### Exercise 1
Quote, word for word, the stretch of the stored data entries from the line containing "Given: Toggle the network filter funnel icon" through the line containing "Action: coord(1455,992)".

### Passage
═══

The Coventry and North Warwickshire Sports Club (CNWSC) (comprising, and formerly called, the Coventry and North Warwickshire Cricket Club (CNWCC), founded in 1851) is an amateur sports club in Coventry, England. Its 1st and 2nd cricket XIs were, as of 2014, in the Birmingham and District Premier League 2nd and 1st Divisions respectively. The cricket teams play their home games at the club's ground in Binley Road, Coventry. Collins Obuya played for the club in 2003. The England cricketer Ian Bell at one time played for the club.

The cricket ground was one of three venues historically used by Warwickshire County Cricket Club, which now plays solely at Edgbaston Cricket Ground in Birmingham.

The sports club is a members' club, in which is also open to the public and provides facilities for other sports in addition to cricket, including tennis, netball, bridge, squash, racquetball and physical fitness training. It hosts a variety of events and sessions such as private salsa classes and baby sensory, these are all bookable through their own entities .

═══

Stored data entries:
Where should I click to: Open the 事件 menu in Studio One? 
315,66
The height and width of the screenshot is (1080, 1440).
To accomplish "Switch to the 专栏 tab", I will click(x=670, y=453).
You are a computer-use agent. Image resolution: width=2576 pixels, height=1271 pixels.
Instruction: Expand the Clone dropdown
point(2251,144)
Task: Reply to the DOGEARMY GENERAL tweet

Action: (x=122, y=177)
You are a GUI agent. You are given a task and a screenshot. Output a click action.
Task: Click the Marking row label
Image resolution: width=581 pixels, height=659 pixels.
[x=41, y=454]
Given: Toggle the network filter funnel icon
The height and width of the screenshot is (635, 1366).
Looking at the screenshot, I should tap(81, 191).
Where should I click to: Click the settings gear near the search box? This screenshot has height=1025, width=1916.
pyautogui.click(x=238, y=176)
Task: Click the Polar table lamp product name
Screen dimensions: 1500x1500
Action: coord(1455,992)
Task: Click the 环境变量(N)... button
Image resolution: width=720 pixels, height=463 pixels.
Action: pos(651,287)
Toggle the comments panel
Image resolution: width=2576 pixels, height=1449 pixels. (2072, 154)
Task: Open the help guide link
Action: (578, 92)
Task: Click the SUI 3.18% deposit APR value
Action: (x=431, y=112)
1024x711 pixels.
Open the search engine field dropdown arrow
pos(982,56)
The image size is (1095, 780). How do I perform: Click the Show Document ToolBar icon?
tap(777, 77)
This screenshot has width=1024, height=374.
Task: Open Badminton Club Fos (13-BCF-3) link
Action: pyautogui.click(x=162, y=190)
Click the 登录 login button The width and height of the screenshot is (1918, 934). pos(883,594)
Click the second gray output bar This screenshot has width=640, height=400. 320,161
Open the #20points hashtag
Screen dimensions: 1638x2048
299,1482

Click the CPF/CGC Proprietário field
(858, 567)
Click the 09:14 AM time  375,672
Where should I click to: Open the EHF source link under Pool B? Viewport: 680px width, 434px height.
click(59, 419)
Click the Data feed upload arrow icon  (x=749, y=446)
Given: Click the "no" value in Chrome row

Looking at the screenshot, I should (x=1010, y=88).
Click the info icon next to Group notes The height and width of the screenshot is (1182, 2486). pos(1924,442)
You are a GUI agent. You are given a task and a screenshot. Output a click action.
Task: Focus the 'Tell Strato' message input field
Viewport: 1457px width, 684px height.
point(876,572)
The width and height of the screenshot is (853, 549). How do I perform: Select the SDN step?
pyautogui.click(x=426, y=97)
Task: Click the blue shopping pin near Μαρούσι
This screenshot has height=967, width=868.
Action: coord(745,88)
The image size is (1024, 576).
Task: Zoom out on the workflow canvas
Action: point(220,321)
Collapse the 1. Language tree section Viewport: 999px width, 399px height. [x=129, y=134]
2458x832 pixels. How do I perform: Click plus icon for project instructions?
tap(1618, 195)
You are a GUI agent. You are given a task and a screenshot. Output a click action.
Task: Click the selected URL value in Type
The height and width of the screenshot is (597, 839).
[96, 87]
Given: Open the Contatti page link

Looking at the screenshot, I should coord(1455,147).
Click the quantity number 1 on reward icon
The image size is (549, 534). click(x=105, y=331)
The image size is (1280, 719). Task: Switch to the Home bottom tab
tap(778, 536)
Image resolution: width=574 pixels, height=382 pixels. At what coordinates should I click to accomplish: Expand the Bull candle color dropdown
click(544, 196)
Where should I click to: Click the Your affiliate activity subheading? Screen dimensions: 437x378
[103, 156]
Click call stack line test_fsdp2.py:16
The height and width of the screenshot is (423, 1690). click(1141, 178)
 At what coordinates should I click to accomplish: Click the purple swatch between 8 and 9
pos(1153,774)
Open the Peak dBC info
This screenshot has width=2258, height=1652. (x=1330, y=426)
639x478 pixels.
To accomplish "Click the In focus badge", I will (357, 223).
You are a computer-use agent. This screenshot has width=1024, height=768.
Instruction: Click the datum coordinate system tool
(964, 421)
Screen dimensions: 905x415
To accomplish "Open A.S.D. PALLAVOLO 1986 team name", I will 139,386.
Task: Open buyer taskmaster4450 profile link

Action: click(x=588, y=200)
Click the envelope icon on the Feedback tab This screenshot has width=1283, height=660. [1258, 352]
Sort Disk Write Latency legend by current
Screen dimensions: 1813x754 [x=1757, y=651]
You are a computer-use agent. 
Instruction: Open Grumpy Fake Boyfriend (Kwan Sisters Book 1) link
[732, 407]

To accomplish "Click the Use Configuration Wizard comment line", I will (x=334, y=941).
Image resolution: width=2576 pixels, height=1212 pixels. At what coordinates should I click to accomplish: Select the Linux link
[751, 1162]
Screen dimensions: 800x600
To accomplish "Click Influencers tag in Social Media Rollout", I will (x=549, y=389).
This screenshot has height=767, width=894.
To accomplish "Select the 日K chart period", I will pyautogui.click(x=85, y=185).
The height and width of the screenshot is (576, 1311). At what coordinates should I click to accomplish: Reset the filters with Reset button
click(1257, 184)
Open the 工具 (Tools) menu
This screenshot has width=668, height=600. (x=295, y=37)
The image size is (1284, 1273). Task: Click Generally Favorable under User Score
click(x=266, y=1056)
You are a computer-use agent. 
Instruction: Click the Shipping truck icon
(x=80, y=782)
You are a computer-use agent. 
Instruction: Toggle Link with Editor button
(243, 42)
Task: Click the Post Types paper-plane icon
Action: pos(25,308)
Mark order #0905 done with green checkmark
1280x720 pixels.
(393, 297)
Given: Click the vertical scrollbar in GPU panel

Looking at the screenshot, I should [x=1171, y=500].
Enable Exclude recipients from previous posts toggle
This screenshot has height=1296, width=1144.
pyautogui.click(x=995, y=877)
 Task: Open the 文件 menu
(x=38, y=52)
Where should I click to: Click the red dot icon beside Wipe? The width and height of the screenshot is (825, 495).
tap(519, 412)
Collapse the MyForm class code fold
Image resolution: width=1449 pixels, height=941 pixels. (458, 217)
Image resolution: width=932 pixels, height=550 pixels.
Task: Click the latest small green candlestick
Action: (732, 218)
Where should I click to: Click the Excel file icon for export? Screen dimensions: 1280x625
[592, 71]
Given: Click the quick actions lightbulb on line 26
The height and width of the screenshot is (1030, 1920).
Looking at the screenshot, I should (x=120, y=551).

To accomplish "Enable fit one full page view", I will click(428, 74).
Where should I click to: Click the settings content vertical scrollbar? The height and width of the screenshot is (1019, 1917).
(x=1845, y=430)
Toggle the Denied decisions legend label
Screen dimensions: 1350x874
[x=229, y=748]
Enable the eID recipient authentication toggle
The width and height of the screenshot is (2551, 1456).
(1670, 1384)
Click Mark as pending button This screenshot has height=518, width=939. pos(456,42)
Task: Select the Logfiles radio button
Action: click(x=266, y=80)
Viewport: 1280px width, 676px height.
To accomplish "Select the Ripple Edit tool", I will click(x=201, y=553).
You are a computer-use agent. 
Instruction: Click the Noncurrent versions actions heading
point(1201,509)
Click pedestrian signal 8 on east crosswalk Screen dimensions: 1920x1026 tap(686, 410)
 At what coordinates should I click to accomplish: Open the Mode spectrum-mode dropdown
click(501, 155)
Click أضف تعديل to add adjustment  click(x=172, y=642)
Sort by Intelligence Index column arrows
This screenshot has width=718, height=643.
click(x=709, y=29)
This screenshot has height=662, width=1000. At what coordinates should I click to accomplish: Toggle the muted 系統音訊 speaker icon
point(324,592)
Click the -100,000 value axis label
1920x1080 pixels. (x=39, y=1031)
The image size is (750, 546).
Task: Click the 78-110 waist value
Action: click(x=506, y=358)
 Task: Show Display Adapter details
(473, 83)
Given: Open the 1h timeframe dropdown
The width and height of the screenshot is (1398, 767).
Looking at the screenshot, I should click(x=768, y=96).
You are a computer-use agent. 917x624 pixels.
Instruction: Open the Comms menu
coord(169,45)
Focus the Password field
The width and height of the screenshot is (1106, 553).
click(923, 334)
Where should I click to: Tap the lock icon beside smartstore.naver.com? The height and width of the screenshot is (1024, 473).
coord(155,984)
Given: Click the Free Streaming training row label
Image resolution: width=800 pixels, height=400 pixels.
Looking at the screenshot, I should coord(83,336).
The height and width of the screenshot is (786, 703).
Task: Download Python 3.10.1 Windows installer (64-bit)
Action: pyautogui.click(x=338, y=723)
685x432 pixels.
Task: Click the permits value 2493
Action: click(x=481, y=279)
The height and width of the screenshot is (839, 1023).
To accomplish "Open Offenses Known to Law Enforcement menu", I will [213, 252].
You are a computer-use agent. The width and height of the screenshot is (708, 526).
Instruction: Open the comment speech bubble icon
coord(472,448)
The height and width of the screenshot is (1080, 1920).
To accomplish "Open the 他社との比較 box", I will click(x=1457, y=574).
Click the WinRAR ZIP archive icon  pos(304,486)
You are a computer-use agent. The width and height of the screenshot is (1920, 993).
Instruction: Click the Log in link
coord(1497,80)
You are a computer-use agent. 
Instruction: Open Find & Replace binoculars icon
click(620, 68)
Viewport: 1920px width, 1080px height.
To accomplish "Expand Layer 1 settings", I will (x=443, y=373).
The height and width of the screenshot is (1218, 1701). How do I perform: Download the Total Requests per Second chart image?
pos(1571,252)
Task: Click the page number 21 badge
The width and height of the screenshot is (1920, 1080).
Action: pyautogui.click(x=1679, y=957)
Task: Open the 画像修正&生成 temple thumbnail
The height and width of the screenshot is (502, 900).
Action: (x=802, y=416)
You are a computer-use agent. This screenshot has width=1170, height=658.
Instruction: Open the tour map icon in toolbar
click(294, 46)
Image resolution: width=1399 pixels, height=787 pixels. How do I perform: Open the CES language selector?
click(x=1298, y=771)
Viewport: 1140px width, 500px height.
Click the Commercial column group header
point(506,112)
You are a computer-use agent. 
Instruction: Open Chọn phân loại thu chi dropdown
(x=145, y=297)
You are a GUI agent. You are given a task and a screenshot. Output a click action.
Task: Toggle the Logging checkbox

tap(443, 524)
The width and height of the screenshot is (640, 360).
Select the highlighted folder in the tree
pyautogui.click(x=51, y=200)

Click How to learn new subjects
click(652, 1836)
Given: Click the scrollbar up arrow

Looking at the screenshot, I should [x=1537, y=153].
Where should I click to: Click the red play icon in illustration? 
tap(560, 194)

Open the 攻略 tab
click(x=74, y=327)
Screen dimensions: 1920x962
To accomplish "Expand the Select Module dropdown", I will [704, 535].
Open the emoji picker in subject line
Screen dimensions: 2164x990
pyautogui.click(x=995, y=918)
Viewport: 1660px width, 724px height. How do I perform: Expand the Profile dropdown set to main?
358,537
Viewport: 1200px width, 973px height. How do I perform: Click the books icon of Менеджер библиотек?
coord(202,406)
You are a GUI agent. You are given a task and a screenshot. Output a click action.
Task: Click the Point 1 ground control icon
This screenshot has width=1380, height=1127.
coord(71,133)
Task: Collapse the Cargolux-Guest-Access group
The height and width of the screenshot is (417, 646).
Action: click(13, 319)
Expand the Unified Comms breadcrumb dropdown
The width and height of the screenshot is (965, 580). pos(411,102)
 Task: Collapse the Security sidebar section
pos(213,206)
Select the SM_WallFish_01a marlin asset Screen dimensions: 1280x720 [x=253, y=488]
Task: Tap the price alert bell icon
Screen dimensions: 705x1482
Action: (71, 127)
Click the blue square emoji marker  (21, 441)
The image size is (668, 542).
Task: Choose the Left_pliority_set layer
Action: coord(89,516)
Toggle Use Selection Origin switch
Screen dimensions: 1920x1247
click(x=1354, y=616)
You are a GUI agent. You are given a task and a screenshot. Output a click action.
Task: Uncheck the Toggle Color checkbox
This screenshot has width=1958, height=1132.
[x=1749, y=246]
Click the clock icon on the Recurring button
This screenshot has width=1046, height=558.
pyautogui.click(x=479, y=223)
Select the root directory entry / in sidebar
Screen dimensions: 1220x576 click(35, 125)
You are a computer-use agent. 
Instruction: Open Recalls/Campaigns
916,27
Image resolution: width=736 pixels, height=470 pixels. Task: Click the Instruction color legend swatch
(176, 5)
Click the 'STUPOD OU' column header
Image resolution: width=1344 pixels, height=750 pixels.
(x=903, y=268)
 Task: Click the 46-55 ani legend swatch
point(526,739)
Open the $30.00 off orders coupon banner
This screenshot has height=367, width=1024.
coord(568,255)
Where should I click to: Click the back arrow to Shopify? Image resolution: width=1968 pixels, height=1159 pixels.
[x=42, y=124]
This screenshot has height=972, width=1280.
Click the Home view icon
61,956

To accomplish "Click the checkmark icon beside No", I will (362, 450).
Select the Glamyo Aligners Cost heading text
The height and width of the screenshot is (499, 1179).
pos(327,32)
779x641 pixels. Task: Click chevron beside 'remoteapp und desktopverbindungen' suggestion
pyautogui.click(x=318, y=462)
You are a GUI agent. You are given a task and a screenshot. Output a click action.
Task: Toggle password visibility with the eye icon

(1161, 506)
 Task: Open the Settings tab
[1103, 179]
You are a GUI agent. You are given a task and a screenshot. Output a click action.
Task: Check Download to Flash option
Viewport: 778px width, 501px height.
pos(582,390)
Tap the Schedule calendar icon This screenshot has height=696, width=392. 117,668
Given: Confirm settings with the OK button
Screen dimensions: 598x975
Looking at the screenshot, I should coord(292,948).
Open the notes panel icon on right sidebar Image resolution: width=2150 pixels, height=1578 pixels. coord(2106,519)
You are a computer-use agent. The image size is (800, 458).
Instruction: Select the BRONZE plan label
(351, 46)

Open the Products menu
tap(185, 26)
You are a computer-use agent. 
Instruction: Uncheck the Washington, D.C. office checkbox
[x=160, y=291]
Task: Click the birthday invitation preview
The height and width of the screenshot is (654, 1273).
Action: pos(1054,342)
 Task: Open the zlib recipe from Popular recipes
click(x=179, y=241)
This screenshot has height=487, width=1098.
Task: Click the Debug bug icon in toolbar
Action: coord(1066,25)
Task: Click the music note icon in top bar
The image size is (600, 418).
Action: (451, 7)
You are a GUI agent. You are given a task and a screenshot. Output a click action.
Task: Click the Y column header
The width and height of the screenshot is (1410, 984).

═══

### Exercise 2
Print the whole text about the Coventry and North Warwickshire Sports Club word for word, without changes.

### Output 1
Given: Toggle the network filter funnel icon
The height and width of the screenshot is (635, 1366).
Looking at the screenshot, I should tap(81, 191).
Where should I click to: Click the settings gear near the search box? This screenshot has height=1025, width=1916.
pyautogui.click(x=238, y=176)
Task: Click the Polar table lamp product name
Screen dimensions: 1500x1500
Action: coord(1455,992)

### Output 2
The Coventry and North Warwickshire Sports Club (CNWSC) (comprising, and formerly called, the Coventry and North Warwickshire Cricket Club (CNWCC), founded in 1851) is an amateur sports club in Coventry, England. Its 1st and 2nd cricket XIs were, as of 2014, in the Birmingham and District Premier League 2nd and 1st Divisions respectively. The cricket teams play their home games at the club's ground in Binley Road, Coventry. Collins Obuya played for the club in 2003. The England cricketer Ian Bell at one time played for the club.

The cricket ground was one of three venues historically used by Warwickshire County Cricket Club, which now plays solely at Edgbaston Cricket Ground in Birmingham.

The sports club is a members' club, in which is also open to the public and provides facilities for other sports in addition to cricket, including tennis, netball, bridge, squash, racquetball and physical fitness training. It hosts a variety of events and sessions such as private salsa classes and baby sensory, these are all bookable through their own entities .